Facilitating an IT-OT convergence on this front entails implementing IT investments that minimize friction in updating, upgrading, deploying, validating, and maintaining new innovations in order to ease OT concerns. Many are seeing success with tapping industrial AI solutions, which provide the cloud-ready software needed to streamline solution lifecycles, consolidate industrial Data Management, and ease access to critical data. The more that organizations can lean on industrial AI to fully integrate data across the enterprise, from sensors to the edge and the cloud, the more they can minimize that friction and bring IT and OT together.

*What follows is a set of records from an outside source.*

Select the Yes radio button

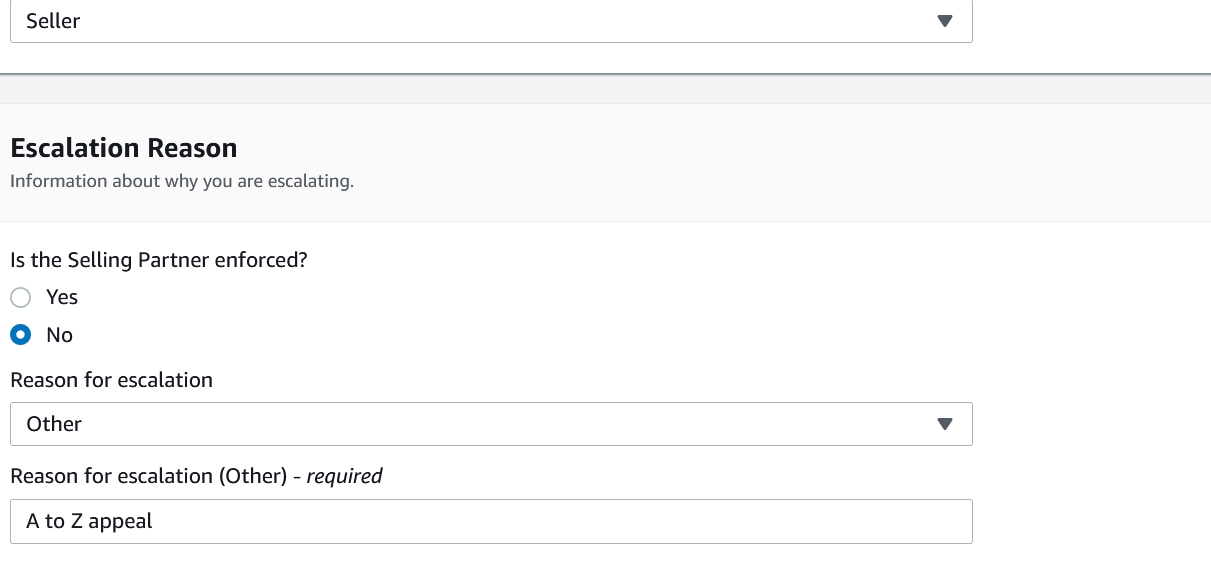point(21,297)
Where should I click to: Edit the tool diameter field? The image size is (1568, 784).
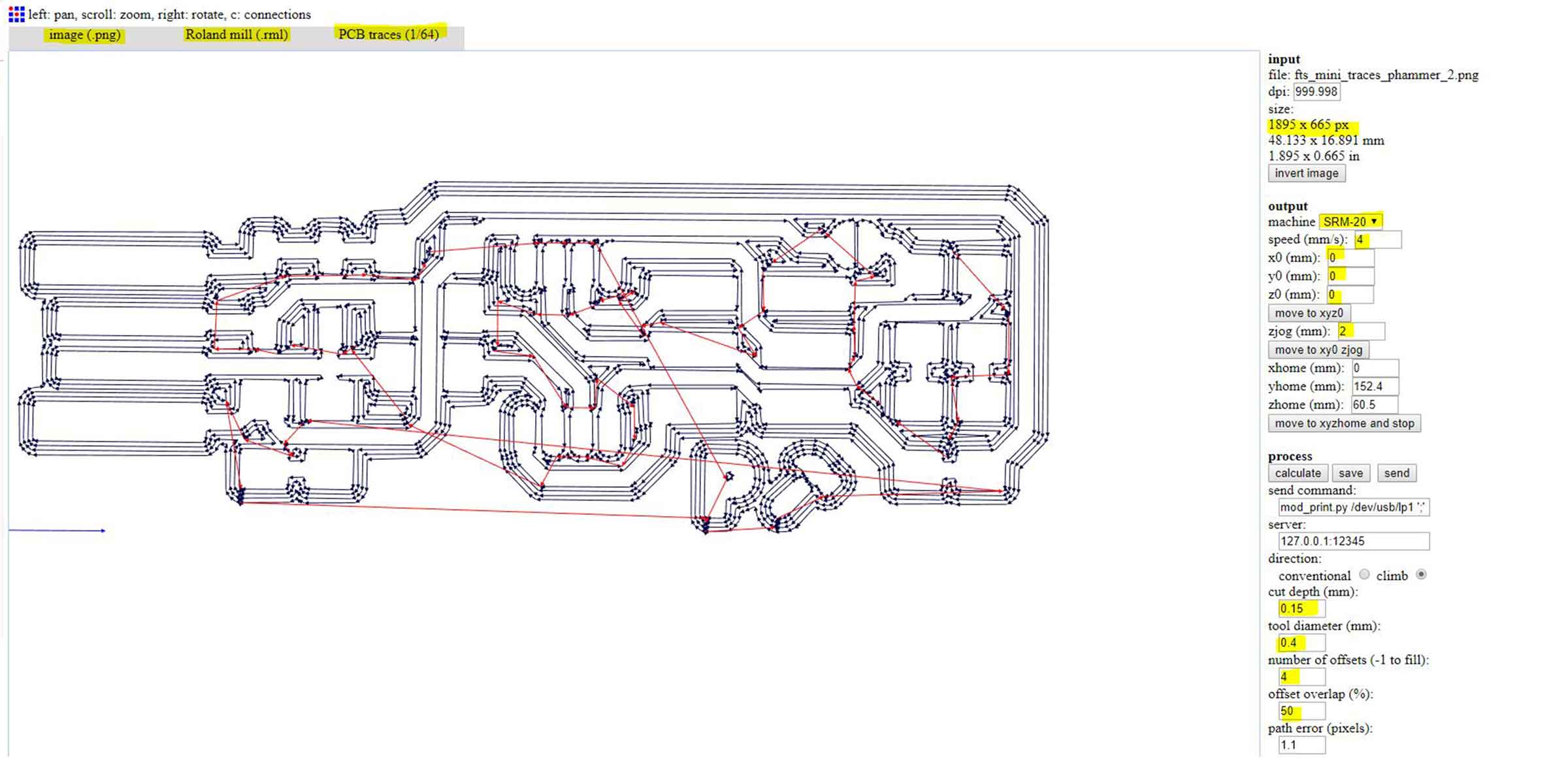(x=1301, y=643)
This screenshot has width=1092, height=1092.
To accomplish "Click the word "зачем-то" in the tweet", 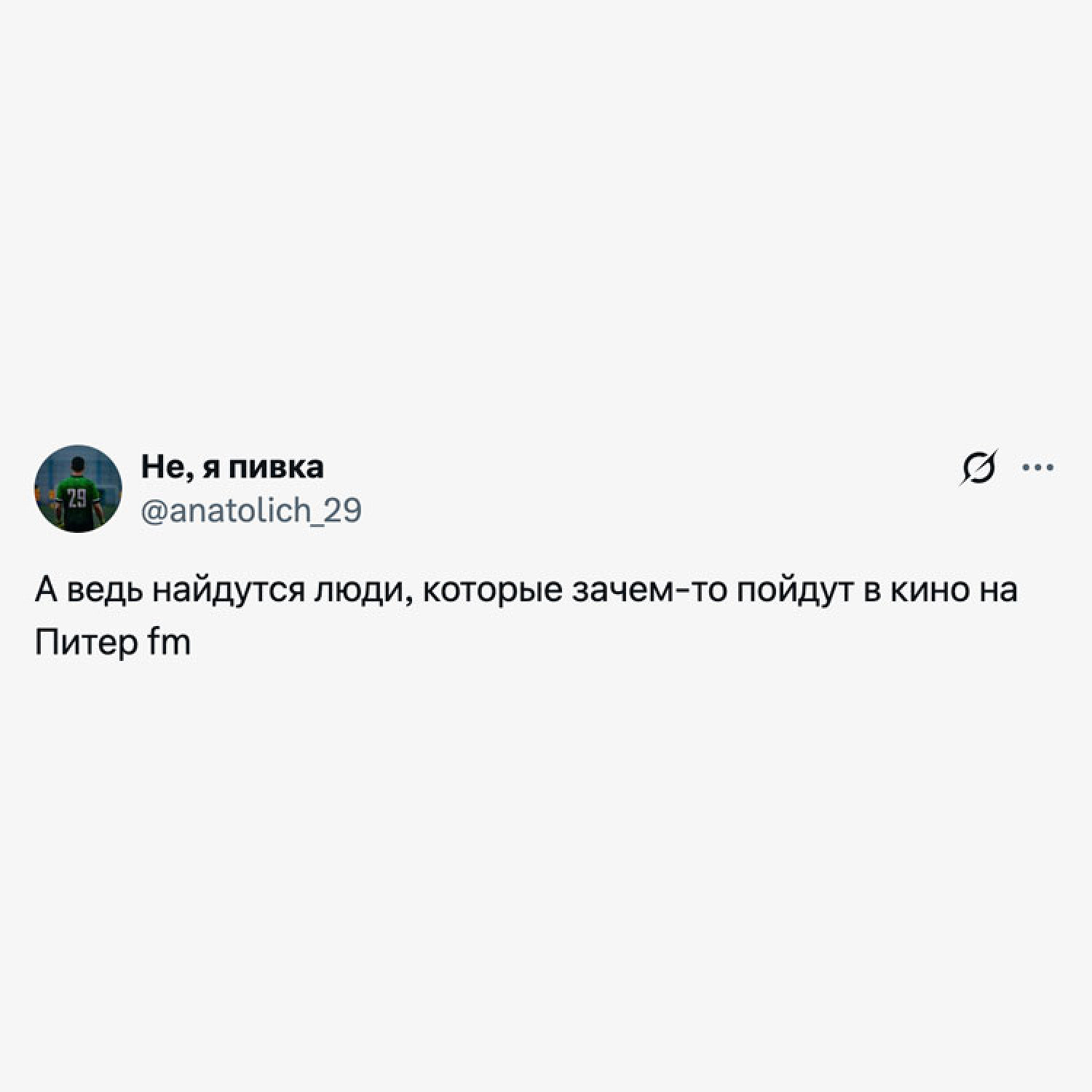I will click(649, 590).
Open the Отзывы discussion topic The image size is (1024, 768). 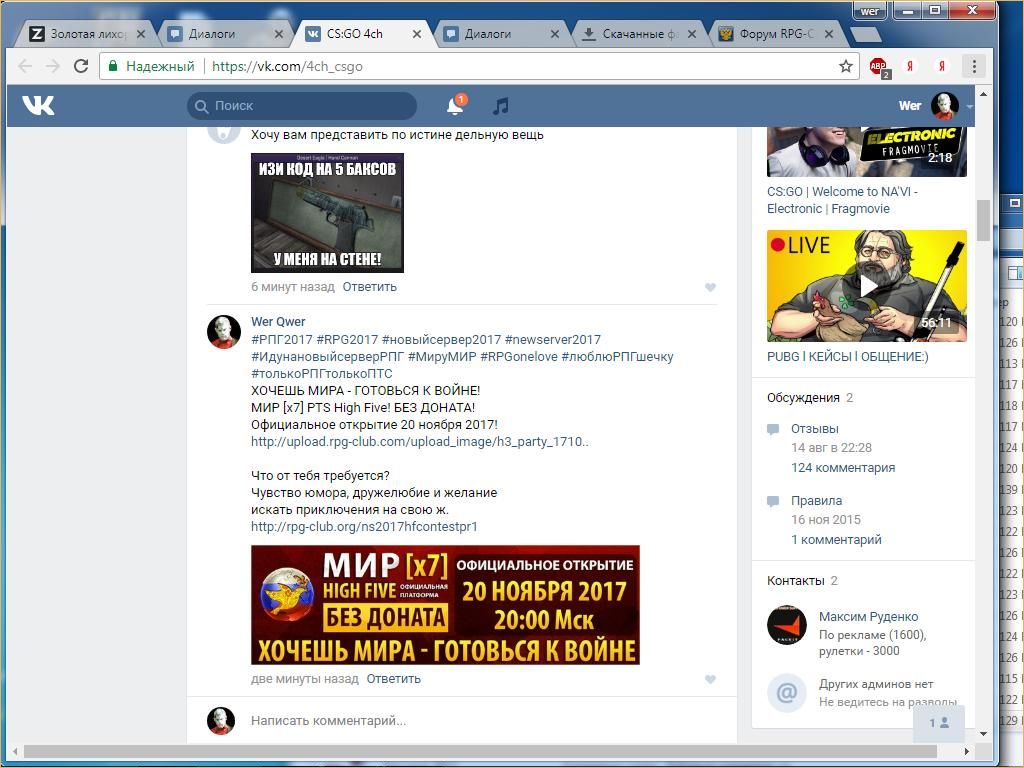(x=814, y=429)
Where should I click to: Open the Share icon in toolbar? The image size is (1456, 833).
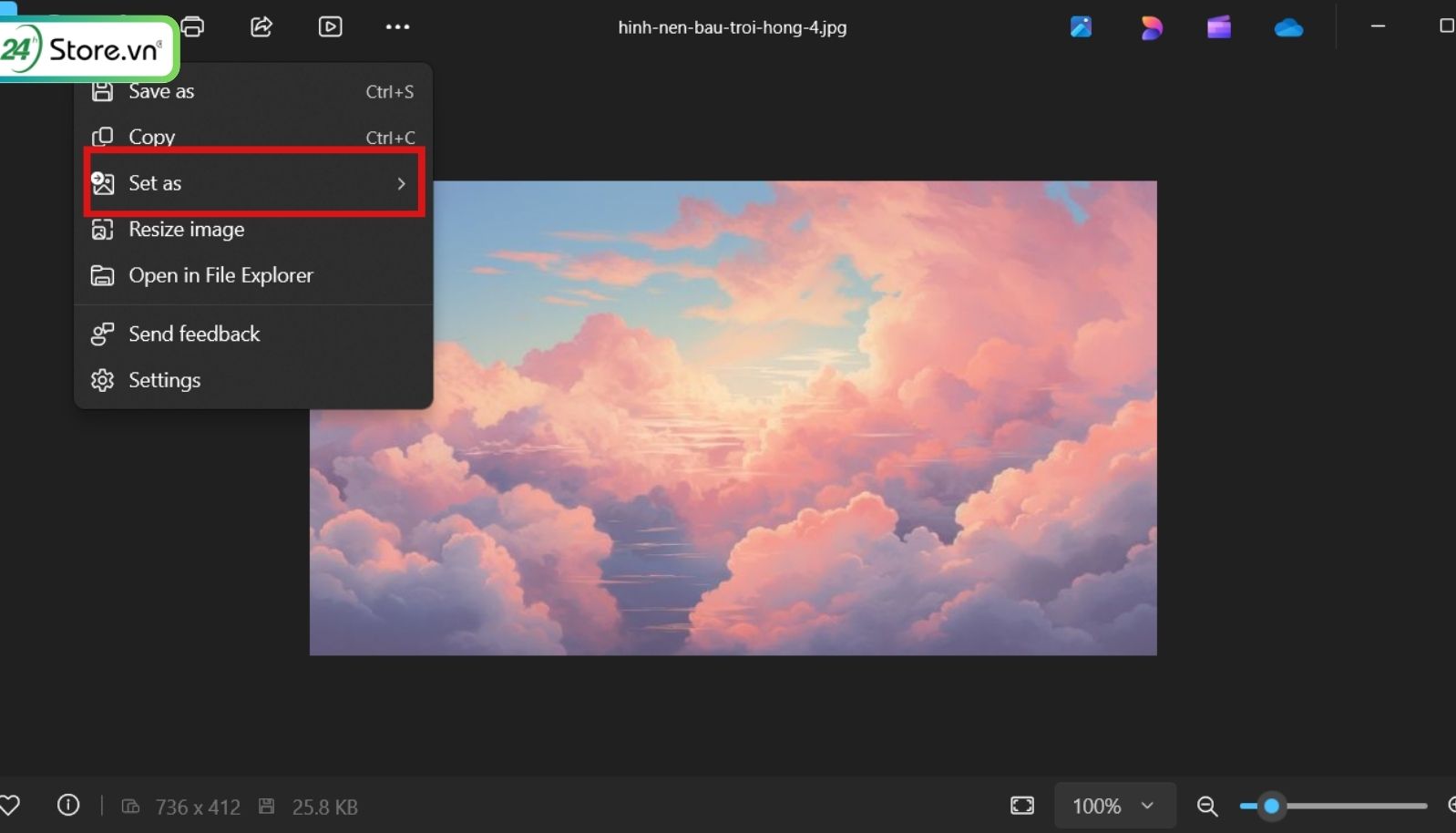point(261,26)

3. Threading the Needle on Cybersecurity Defenses and Upgrades

Cybersecurity is another area ripe for information sharing and collaboration between IT and OT. But in the past, IT has struggled with weaving OT assets throughout the enterprise. The OT side of an organization has often been more focused on cyber intrusions into operating networks that may jeopardize personnel and equipment (e.g., the Stuxnet and Triton attacks). In response to those threats, OT will air gap networks or implement diodes to curb the spread of a breach. But these tactics are hard to square with IT teams, whose mission has largely been aimed at updating technologies and applying software. Likewise, IT’s methods have been difficult to reconcile with OT due to OT’s general aversion to making system changes that may result in downtime with negative impacts on production.

But these differences are not irreconcilable. Technology upgrades go hand-in-hand with bolstering cyber defenses against external threats. And as cybersecurity becomes more acute and top of mind for business leaders, the need to bring IT and OT together will be business-critical. Team leaders can bridge this gap between the two sides by mediating risk-benefit analyses on system changes, prioritizing IT investments that complement OT initiatives while also minimizing risks of downtime or production impacts.

These are not the only areas where IT and OT differ and not the only areas where the opportunity for common ground and collaboration lies. But safety, technological obsolescence, and cybersecurity provide good and necessary starting points for organizations to facilitate a business-critical convergence of their IT and OT teams.